YANG HARUS DIKERJAKAN:
1. Menurut artikel tentang hutan suku Talang Mamak, berapa lama Patih Laman bersemadi sendirian di gubuk hutan?
2. Tuliskan semua nama wilayah (provinsi, kabupaten, atau kecamatan) yang disebut dalam artikel tentang hutan suku Talang Mamak.
3. Lanjutkan artikel tentang hutan suku Talang Mamak setelah kalimat terakhirnya.

**** TEKS ARTIKEL

Baca berita tanpa iklan. Gabung Kompas.com+

Punahnya Hutan Suku Talang Mamak

Kompas.com - 17/05/2010, 10:32 WIB

Oleh Syahnan Rangkuti

KOMPAS.com — Gubuk kayu itu kini tinggal kerangka. Tidak ada lagi dinding atau atapnya. Lantai gubuk pun hanya tinggal potongan-potongan batang kayu berdiameter kecil berjejer tanpa papan di atasnya. Lokasi di sekeliling gubuk sudah terang benderang.

Hutan dengan pohon-pohon besar yang dahulu memenuhi halaman gubuk sudah tidak kelihatan lagi dan berganti dengan pohon-pohon kelapa sawit kecil yang baru ditanam. Pemandangan di depan gubuk menjadi sangat kontras tatkala bunga berwarna kuning yang ditanam Patih Laman sedang mekar-mekarnya.

Di pondok kayu itu, sekitar tiga bulan lalu, Patih Laman (90), mantan kepala suku Talang Mamak, suku asli masyarakat Riau di Kecamatan Rakit Kulim, Kabupaten Indragiri Hulu, melakukan "protes keras" atas perusakan hutan adat sukunya untuk dijadikan kebun kelapa sawit. Laman melakukan aksi semadi di gubuk hutan itu sendirian selama tiga pekan. Hanya saja, tubuh tuanya sudah tidak bisa lagi bertahan dan Laman pun jatuh sakit.

********
**** CUPLIKAN DATA

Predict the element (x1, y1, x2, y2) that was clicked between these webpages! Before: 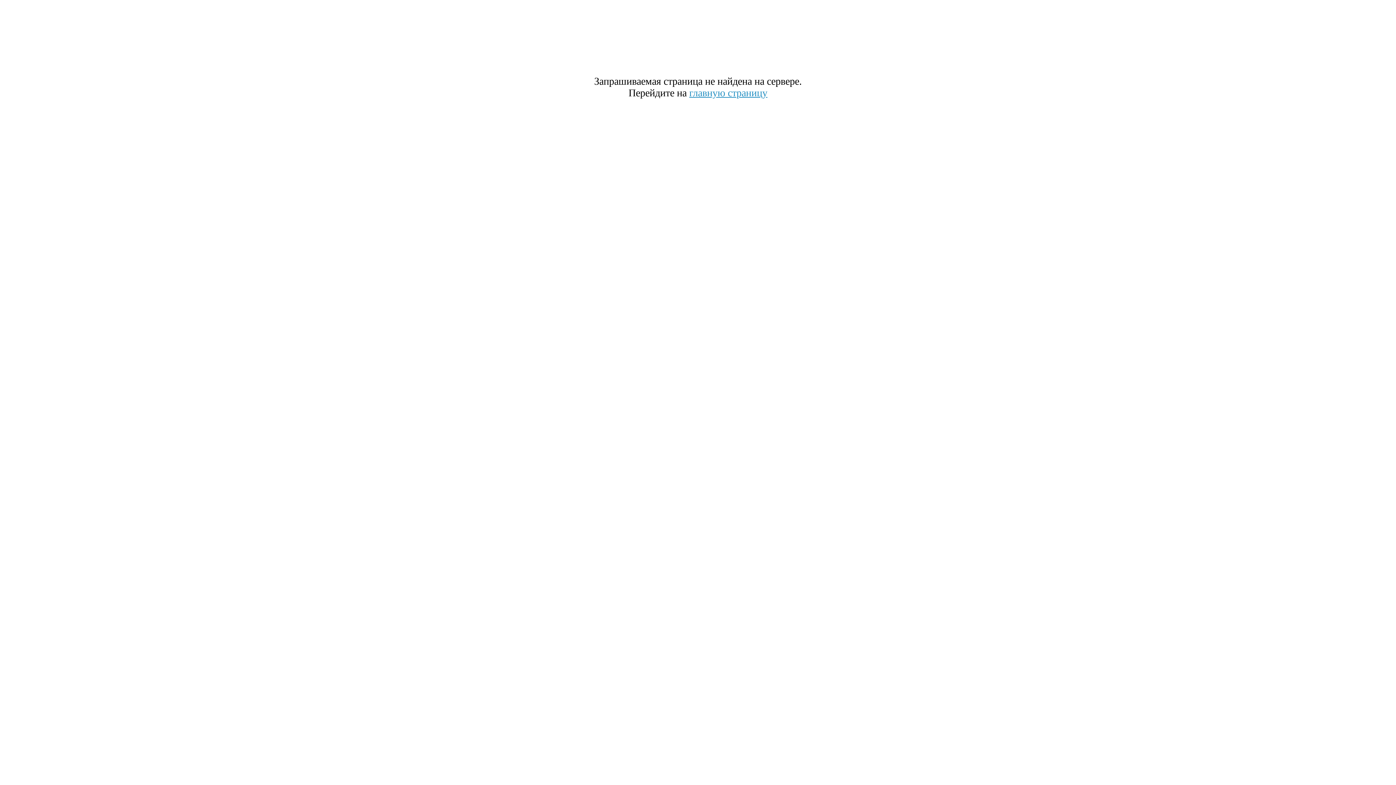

********

KUMPULAN JAWABAN:
1. Selama tiga pekan.

2. Riau, Kecamatan Rakit Kulim, Kabupaten Indragiri Hulu

3.
Di tengah sakitnya, awal Maret 2010, Laman berangkat ke Pekanbaru untuk mencari dukungan wartawan dan lembaga swadaya masyarakat pemerhati lingkungan untuk mengembalikan Piala Kalpataru. Namun, ada perbedaan pendapat di kalangan LSM pemerhati lingkungan sehingga pengembalian Kalpataru itu batal.

Yang pasti, protes Laman tidak didengar. Hutan Talang Mamak sudah tidak bisa dipertahankan lagi. Hutan di sekeliling gubuk yang kini sudah ditanami kelapa sawit itu adalah sebagian kecil dari hutan adat yang tersisa milik suku Talang Mamak yang semakin tidak terkendali berubah menjadi kebun sawit.

"Lebih baik saya mati ditembak bila hutan kami yang tersisa ini pun dijadikan kebun kelapa sawit," ujar Laman dengan nada sendu dan meneteskan air mata ketika meninjau gubuk itu awal pekan ini.

Air mata Laman ternyata tidak ada artinya.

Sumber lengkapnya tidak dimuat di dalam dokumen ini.